### Teks Bacaan
JAKARTA – PT PLN (Persero) tidak lagi menerima kontrak baru untuk pembangunan Pembangkit Listrik Tenaga Uap (PLTU) berbahan bakar batu bara. Kebijakan perusahaan setrum pelat merah ini jadi salah satu inisiatif dalam mendorong transisi energi di tanah air.

Kamia Handayani, Executive Vice President Transisi Energi dan Keberlanjutan PLN, mengatakan dalam mendorong program transisi energi, sebagai ganti tidak lagi menerima kontrak PLTU, PLN mulai membangun pembangkit listrik berbasis Energi Baru Terbarukan (EBT). Selain itu, untuk jangka panjang, PLN perlu melakukan interkoneksi jaringan listrik khususnya antara pulau Jawa sebagai pusat demand listrik dengan pulau-pulau lain.

“Untuk mewujudkan NZE, strategi besarnya adalah shifting away,  dari pembangkit berbahan fosil menjadi pembangkit EBT. Untuk jangka panjang, jika pembangkit EBT digunakan dalam skala besar, maka dibutuhkan teknologi pendukungnya seperti baterry energy storage system (BESS) dan interkoneksi antar pulau,” jelas Kamia, Jumat (16/12).

### Petunjuk Tugas
Jawablah pertanyaan berikut berdasarkan teks bacaan.
1. Kontrak baru untuk pembangunan apa yang tidak lagi diterima PT PLN (Persero)?
2. Apa jabatan Kamia Handayani di PLN?
3. Pulau mana yang disebut sebagai pusat demand listrik?
Gunakan hanya teks bacaan di atas sebagai sumber.

### Data yang Tersedia
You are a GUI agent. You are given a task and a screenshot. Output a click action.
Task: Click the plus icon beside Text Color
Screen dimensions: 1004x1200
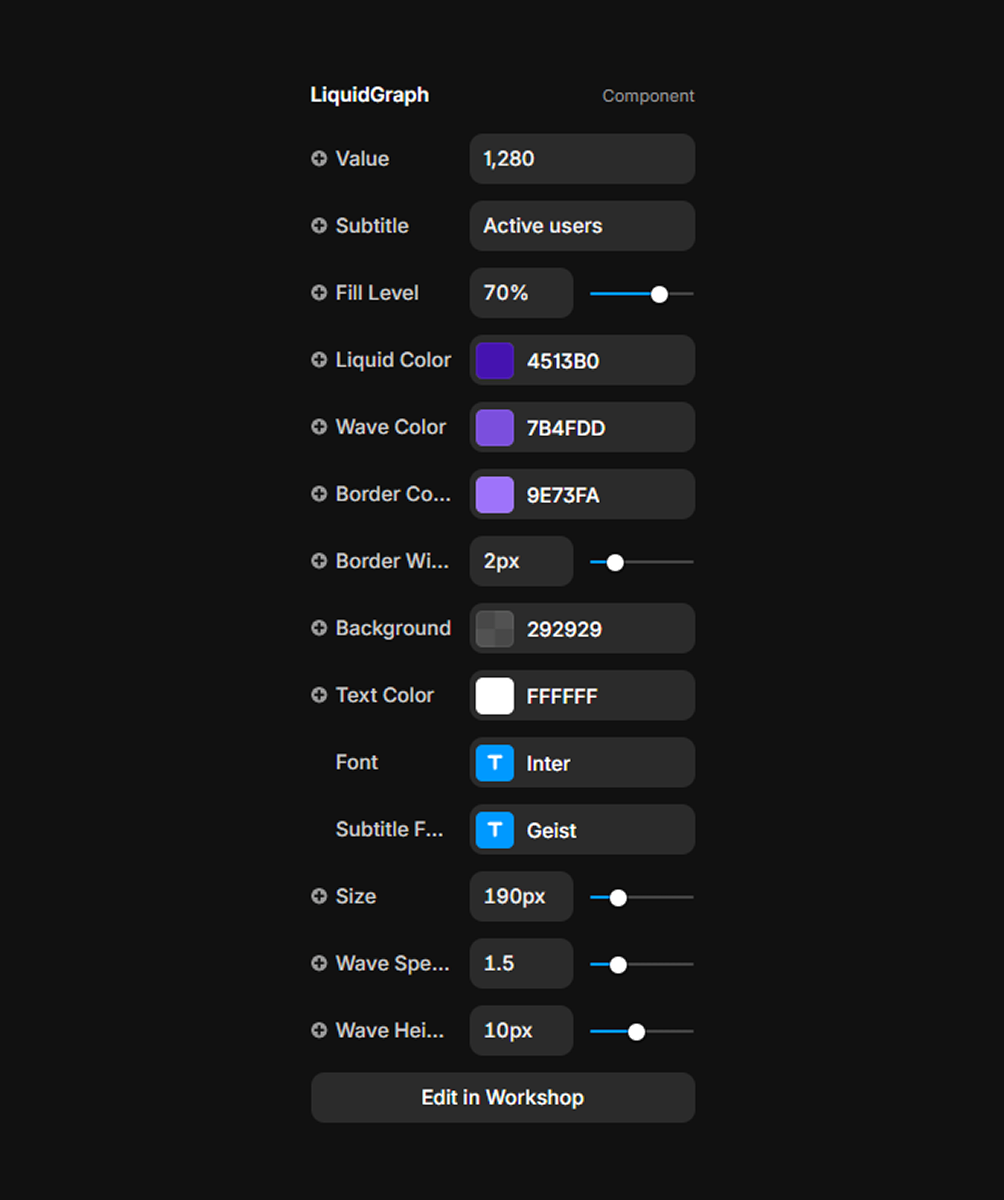pos(319,695)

### Jawaban
1. Pembangkit Listrik Tenaga Uap (PLTU) berbahan bakar batu bara.
2. Executive Vice President Transisi Energi dan Keberlanjutan.
3. Pulau Jawa.